The effect of systemic arterial hypertension on blood-to-tissue transport in experimental gliomas.

Systemic arterial hypertension was induced with epinephrine in 15 rats with 39 transplanted RG-2 brain tumors in an attempt to increase blood-to-tissue transport of a water-soluble compound. In 4 rats, hypertension was induced acutely (less than 5 sec), and in 11 hypertension was induced more slowly (over 5 min). Regional values of the unidirectional blood-to-tissue transfer constant (K) of alpha aminoisobutyric acid were measured with quantitative autoradiography.

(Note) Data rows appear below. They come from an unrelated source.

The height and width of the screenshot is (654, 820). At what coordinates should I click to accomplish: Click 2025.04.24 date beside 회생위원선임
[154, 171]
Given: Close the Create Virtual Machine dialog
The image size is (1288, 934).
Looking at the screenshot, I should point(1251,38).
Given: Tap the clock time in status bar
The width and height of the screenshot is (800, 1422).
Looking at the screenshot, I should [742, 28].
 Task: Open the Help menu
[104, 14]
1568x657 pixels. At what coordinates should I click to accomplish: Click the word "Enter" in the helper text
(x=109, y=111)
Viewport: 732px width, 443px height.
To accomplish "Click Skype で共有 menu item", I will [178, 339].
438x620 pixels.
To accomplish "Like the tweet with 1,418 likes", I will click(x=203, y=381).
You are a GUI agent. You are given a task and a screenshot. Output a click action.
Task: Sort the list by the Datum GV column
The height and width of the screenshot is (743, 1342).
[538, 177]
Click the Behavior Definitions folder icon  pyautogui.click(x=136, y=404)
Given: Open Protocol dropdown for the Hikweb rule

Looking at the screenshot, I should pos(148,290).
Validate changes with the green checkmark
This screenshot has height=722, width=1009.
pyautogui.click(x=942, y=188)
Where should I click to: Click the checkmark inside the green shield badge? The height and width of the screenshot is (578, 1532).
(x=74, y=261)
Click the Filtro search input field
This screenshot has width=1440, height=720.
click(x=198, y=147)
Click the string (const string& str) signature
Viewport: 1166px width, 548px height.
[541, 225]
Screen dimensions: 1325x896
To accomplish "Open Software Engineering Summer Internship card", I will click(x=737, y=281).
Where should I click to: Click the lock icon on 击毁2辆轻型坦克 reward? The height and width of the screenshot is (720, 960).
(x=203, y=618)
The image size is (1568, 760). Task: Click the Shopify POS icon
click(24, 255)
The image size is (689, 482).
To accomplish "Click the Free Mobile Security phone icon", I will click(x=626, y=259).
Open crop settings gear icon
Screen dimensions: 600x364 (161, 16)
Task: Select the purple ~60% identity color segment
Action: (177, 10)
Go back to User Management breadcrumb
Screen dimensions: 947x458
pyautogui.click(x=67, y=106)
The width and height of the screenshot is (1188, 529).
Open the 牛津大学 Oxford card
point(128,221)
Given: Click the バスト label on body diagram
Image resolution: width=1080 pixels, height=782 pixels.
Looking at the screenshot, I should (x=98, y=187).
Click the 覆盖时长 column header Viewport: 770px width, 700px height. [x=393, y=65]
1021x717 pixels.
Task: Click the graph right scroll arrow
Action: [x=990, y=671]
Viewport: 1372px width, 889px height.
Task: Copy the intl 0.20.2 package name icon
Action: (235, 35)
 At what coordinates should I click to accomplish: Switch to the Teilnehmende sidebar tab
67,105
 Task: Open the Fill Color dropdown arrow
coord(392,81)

Mean arterial blood pressure (BP) over the experimental period increased from 117 +/- 17 mmHg (SD) to 168 +/- 18 mmHg in the rats with slowly induced hypertension, and from 124 +/- 4 to 142 +/- 5 mmHg in the acute hypertension group. Peak BP was 208 +/- 16 in the first group and 216 +/- 13 mmHg in the second. Intracerebral hemorrhage occurred in 10/15 animals, and there was disruption of BBB in tumor-free brain in 10/15 animals. Averaged mean whole tumor K of AIB in all hypertensive rats was 0.052 +/- 0.022 ml/g/min, compared to 0.037 +/- 0.015 ml/g/min in normotensive controls; there was no difference in mean tumor K between the two hypertensive groups. However, in intraparenchymal tumors without hemorrhage, K was only 0.039 +/- 0.013 ml/g/min. Although the mean K of AIB was higher in brain tumors of the hypertensive rats, the increase is unlikely to be meaningful in terms of augmented delivery of water-soluble drugs to brain tumors, and the high incidence of intracerebral hemorrhage countermands any clinical use of this approach.